Both PhD students are pursuing their research and doctoral studies at the Faculty of Medicine and Health Sciences and the Department of Biomedical and Clinical Sciences (BKV) at LiU. One is Damon Frampton, PhD student in Sara Liin's research group. He does research on ion channels and electrophysiology. The other is Lotta Velin, PhD student at the Center for Disaster Medicine and Traumatology (KMC). She does research in global health.
During the Lindau Nobel Laureate Meetings, to which they have been invited, the young LiU researchers get the chance to listen to lectures, Agora Talks, panel discussions as well as enjoy personal exchange for a few days with the Nobel Laureates and the other young scientists in physiology/medicine.
“I have often had the privilege of working with young researchers from other countries and always find it very inspiring and developing to be able to exchange ideas and perspectives with young colleagues. Many young researchers I have met have incredible drive and commitment, which I think gives me so much energy and motivates me further”, says Lotta Velin.
Damon Frampton is also looking forward to the event in June.
“I am extremely honored and grateful to have received the trust from Ragnar Söderberg's Foundation, who have both nominated me and supported my participation at the meeting in Lindau financially. Something I'm really looking forward to is the exposure to new perspectives on science and research, both from Nobel laureates but also from the 600 young researchers who have been invited to the meeting”, says Damon.
What do you hope the event can lead to?
“Becoming part of their alumni network. It could lead to finding new collaboration partners. Research is so much more than knowing everything in one's own field, and I think it will help me in my career and my development as a person to be able to take part in other people's experiences and think laterally”, says Damon Frampton.
Lotta Velin is on the same track. As a junior researcher, she is currently trying to shape her own research path going forward.

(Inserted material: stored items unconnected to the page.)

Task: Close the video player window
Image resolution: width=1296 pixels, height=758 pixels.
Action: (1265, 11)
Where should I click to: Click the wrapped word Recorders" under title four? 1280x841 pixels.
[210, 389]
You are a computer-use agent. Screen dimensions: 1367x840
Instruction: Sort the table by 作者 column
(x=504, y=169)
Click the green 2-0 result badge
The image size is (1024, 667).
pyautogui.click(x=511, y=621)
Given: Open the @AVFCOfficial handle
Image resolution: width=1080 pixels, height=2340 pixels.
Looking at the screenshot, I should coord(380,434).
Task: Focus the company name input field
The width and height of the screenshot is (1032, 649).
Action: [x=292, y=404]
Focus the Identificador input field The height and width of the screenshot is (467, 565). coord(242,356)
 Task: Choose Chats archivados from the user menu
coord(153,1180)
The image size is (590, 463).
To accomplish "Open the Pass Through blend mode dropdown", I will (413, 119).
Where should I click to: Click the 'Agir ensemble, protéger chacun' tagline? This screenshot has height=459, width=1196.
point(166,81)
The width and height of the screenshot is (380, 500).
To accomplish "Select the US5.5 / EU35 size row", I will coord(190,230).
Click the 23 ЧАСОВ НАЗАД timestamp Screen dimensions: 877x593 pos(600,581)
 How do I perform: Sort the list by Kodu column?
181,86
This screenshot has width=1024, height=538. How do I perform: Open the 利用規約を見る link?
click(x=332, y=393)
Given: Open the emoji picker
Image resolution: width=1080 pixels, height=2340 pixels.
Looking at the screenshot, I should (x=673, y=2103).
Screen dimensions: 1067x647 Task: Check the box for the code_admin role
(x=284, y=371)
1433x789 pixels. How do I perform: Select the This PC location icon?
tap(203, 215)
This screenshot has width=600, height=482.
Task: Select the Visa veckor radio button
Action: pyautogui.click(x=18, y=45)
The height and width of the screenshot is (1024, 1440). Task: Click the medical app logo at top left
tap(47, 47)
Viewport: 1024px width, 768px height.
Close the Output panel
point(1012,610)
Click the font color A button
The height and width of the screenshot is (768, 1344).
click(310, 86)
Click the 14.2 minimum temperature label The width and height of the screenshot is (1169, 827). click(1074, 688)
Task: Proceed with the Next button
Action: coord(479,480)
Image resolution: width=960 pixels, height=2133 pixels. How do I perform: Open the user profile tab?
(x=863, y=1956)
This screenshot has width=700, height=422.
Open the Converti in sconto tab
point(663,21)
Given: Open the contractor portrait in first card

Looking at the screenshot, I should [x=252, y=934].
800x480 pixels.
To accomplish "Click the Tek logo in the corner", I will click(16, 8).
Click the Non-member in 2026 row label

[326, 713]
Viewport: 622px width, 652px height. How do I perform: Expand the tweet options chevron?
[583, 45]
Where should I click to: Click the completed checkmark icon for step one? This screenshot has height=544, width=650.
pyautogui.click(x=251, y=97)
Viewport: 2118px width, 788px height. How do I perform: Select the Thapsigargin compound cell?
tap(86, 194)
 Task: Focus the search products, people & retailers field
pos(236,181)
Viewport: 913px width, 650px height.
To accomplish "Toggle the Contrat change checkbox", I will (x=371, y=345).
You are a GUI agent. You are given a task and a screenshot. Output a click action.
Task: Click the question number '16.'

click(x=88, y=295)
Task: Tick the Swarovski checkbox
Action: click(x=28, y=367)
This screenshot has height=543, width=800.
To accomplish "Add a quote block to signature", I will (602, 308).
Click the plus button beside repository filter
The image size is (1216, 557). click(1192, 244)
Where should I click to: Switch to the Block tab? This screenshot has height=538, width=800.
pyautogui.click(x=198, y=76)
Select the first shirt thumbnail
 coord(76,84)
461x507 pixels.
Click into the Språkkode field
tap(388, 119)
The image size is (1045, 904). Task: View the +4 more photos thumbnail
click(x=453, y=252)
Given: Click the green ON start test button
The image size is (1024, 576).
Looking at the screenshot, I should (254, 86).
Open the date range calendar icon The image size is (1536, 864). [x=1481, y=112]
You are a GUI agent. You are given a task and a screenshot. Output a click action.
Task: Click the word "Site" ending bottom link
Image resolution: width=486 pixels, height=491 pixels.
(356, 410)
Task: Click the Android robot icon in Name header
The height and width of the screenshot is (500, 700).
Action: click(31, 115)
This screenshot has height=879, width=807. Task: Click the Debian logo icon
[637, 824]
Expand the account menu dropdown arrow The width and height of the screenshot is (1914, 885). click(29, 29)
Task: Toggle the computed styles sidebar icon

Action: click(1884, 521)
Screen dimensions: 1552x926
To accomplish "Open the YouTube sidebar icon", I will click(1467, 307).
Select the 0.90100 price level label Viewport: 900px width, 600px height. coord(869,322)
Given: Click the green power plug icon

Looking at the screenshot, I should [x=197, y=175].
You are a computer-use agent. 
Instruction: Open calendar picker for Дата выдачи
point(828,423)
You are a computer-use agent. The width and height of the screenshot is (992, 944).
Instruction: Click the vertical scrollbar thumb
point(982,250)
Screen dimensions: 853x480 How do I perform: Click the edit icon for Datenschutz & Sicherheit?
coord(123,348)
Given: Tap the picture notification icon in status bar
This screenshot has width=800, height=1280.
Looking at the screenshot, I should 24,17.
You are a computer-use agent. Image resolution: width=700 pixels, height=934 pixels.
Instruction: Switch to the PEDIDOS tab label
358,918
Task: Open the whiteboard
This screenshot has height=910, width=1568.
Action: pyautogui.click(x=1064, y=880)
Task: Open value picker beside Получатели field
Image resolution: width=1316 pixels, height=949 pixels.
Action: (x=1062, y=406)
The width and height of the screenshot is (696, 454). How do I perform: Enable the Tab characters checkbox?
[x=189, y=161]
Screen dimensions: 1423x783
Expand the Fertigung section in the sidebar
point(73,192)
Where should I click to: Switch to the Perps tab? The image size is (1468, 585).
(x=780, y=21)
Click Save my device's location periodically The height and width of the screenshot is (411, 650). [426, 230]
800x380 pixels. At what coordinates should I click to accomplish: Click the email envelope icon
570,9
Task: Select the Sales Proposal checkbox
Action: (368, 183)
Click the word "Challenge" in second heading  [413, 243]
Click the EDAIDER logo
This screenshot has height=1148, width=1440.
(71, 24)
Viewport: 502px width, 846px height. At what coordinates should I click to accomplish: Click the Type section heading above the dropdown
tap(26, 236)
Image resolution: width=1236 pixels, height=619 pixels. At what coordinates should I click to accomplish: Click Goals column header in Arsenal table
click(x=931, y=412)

“I believe and hope that the Lindau meeting will be an opportunity to be inspired by young colleagues and prominent researchers, whose paths to research have certainly looked different. Of course, it also feels incredibly exciting to have the chance to meet and learn from some of the most prominent thinkers of our time - and also to be able to do it in such a special and intimate environment as Lindau”, says Lotta in conclusion.
The Lindau Nobel Laureate Meetings have been held since 1951, promoting conversation and exchange between different generations, scientific disciplines, and cultures.